Николай Гаврилович провожал жену и ее гостей, советовал им обязательно выкупаться в любанской речке и побольше выпить молока, обещал завтра непременно приехать — и усаживался за работу. На дворе шумели ребятишки, кричали разносчики, заунывно распевал обитавший в подвале сапожник, — это Чернышевскому не мешало. Он работал до вечера, потом шел обедать в студенческую кухмистерскую, потом опять усаживался за письменный стол. К цензору выбирался только на другой день, а на дачу так и не ехал.
В июле он уже совсем редко попадал туда. Как-то само собой получилось, что в городе ему оказалось удобней, да и работы, действительно, было много, все то, что раньше делали трое, теперь свалилось на него одного.
А тут еще вернулся из Саратова его двоюродный брат и друг Сашенька Пыпин, и уезжать в Любань, оставляя его одного в городе, не хотелось. Сашенька много работал, целыми днями сидел в библиотеке, а по вечерам они иногда устраивали себе отдых — брали лодочку и отправлялись на взморье. Там, бросив весла, они ложились на дно лодки и вели длинные разговоры, которые могли быть интересны только им и еще двум-трем их приятелям.
Так кончилась его жизнь на даче. Приезжая туда раз в неделю, он находил в своей комнате несколько постелей для гостей. «Они ведь тебе не помешают? — спрашивала Ольга Сократовна. — Они только ночью будут здесь». Его укромный уголок на реке тоже был занят: поклонники Ольги Сократовны расчистили дорожку через заросли и соорудили около старой ивы шалаш вместо кабинки для раздеванья. Николай Гаврилович как-то утром направился было туда, да вспугнул из шалаша одного лялечкиного студента и какую-то девушку. Он был страшно смущен, долго извинялся перед студентом и больше на речку не ходил.

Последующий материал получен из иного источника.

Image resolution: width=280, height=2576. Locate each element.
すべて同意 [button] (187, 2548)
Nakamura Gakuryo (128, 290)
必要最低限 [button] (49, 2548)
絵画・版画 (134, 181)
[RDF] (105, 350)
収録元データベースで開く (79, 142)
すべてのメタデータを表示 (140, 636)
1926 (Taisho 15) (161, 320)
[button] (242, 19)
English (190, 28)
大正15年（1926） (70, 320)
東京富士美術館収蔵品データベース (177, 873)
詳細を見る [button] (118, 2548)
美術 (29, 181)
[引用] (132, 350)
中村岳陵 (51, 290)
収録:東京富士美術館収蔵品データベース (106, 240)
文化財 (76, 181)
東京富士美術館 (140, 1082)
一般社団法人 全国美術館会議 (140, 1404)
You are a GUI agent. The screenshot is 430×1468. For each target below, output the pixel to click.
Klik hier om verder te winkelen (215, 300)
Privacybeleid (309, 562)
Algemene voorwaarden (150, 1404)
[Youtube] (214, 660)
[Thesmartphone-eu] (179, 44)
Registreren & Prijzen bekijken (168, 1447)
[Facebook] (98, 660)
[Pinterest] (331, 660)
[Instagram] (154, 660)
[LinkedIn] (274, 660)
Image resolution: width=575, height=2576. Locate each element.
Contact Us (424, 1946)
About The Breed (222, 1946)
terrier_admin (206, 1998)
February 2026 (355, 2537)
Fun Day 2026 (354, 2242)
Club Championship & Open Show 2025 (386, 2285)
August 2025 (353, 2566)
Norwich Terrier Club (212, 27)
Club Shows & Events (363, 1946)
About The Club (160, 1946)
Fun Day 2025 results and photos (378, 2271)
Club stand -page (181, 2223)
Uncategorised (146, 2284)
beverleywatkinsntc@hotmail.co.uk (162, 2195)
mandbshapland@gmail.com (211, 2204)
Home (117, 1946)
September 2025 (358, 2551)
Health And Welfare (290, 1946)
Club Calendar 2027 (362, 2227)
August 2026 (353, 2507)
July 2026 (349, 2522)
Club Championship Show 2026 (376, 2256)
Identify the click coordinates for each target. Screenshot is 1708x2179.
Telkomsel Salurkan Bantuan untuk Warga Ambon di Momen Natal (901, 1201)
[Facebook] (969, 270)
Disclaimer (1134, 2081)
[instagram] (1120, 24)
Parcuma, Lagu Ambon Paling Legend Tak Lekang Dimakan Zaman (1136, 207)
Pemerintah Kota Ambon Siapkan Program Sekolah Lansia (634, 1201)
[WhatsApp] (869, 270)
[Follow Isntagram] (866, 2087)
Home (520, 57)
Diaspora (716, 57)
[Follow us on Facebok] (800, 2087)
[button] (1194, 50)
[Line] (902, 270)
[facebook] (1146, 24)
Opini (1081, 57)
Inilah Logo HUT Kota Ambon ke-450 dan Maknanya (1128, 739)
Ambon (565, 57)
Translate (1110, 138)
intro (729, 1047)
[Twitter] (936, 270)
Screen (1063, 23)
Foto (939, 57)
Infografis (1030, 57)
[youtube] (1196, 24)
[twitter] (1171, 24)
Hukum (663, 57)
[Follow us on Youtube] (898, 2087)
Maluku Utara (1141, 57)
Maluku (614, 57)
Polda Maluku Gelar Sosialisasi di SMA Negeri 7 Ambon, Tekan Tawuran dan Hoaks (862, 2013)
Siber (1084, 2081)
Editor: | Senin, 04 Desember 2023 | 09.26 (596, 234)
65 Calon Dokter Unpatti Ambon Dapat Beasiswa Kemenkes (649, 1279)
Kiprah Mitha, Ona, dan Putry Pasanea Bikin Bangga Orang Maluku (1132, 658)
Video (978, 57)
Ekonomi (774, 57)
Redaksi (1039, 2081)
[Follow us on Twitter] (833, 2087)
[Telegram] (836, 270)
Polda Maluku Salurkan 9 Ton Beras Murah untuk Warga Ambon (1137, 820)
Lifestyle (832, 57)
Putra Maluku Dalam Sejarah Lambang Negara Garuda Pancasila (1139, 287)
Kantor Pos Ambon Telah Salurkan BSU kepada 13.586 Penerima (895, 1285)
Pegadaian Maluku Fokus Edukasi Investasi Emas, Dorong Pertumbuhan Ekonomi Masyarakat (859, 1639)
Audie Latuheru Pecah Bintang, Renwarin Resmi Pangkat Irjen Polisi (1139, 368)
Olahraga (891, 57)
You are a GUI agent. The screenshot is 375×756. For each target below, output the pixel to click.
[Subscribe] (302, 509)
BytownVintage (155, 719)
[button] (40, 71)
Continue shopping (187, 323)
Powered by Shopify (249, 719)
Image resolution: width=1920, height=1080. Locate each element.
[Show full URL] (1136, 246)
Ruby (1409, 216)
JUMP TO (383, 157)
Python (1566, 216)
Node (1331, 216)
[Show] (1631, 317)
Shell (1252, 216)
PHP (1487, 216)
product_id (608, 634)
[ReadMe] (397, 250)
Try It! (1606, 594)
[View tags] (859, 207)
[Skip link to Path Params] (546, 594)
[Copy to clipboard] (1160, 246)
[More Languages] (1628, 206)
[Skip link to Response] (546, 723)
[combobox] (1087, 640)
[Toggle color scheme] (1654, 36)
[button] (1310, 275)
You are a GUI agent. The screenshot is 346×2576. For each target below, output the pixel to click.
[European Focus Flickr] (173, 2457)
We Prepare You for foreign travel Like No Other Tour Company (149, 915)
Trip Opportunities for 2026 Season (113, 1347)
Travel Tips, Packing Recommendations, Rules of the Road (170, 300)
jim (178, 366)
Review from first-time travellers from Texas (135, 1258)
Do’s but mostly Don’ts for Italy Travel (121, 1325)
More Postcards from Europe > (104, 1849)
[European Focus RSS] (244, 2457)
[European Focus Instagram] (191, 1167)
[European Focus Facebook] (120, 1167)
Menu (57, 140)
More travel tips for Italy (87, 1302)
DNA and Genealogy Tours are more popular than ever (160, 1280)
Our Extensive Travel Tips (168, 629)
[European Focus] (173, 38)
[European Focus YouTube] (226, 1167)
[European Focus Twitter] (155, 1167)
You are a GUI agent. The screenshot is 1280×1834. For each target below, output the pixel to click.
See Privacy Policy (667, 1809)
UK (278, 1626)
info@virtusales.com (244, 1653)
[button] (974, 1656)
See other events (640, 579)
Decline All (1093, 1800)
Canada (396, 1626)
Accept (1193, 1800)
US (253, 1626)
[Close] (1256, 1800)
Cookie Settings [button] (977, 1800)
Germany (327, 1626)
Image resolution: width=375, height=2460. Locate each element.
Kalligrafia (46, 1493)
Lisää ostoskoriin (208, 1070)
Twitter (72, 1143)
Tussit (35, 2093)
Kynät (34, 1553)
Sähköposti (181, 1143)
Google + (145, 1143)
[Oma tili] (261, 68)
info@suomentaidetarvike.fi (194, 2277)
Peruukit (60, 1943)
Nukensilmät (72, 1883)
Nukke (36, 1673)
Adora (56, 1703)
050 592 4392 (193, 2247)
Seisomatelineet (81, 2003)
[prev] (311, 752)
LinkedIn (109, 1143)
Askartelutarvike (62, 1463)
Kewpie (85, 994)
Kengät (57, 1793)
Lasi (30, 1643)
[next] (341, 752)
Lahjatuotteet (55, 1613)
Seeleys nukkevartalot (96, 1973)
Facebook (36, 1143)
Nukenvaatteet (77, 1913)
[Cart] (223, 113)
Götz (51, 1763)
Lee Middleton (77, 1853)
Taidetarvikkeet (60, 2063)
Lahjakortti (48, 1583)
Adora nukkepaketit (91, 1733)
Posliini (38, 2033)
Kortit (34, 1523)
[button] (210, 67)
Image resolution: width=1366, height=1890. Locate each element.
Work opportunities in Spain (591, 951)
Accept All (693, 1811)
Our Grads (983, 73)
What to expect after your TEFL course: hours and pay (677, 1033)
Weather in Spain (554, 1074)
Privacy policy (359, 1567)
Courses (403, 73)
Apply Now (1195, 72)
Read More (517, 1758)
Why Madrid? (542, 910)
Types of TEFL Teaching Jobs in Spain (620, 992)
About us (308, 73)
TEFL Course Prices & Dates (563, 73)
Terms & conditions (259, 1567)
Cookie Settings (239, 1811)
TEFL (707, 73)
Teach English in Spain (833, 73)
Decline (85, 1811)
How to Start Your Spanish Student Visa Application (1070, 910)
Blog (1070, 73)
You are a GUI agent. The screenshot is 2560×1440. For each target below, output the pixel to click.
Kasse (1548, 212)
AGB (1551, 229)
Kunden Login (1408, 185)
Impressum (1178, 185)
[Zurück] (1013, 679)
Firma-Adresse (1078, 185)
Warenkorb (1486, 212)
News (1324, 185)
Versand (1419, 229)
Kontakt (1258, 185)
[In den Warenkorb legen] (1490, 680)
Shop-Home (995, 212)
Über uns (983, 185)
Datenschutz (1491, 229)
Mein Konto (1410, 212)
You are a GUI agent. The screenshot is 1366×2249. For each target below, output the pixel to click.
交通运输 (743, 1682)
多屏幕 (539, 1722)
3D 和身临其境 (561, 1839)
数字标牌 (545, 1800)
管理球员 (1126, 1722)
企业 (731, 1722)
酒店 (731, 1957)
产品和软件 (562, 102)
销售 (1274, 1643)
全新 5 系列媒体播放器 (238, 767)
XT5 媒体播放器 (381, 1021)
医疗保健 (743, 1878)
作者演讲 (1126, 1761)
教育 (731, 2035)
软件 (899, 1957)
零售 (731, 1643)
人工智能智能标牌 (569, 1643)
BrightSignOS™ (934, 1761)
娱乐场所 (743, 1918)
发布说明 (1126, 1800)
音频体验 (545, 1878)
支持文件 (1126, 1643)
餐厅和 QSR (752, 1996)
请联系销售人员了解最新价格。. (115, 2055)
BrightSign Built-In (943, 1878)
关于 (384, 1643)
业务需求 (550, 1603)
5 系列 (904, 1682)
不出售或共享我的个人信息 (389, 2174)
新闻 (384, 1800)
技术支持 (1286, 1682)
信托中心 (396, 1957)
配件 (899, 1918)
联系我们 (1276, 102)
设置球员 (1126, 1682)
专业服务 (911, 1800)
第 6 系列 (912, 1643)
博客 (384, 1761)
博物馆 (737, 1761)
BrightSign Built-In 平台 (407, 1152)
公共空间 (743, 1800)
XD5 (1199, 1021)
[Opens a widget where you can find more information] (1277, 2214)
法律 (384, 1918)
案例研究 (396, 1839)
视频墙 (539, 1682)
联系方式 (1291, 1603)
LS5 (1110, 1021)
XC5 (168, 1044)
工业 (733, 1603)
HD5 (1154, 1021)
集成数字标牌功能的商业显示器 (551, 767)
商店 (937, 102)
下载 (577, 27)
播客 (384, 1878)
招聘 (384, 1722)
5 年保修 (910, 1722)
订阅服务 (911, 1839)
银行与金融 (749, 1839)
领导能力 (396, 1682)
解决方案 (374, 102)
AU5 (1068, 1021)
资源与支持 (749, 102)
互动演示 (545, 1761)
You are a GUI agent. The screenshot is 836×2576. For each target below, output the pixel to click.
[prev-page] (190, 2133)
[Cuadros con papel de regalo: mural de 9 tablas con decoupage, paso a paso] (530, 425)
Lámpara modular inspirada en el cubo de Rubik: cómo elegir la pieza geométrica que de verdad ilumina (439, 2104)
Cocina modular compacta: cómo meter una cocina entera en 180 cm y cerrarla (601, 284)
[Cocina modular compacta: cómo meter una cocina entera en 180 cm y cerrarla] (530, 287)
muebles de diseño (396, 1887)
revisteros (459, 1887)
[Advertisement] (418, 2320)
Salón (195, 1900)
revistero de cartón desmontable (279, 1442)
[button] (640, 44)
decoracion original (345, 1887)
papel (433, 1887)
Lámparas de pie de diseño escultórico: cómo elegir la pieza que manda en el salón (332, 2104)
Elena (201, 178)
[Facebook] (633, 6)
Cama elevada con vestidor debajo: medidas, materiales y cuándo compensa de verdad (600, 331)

Добролюбов проводил лето в Швейцарии, в маленькой деревеньке Интерлакен. Но — странное дело — ни красота альпийских лугов, ни горы, которые он видел впервые, ни сверкающие ледники, любоваться которыми приезжали люди из других стран, не прельщали и даже не интересовали его. Он смотрел на них скорее враждебно, как на больничную палату, оторвавшую его от всего, что мило сердцу. Швейцария была для него лекарством, которое он принимал по необходимости, но без всякого удовольствия.
Единственными радостными событиями для него были письма, газеты и журналы из России. В маленьком почтовом отделении хорошо знали «русского студента», аккуратно являвшегося каждое утро за своей корреспонденцией. Если утром ничего не было, он приходил после обеда или вечером, и коренастый, жизнерадостный почтовый чиновник, издали увидев его высокую фигуру, сам выходил на порог и махал ему письмом или газетой.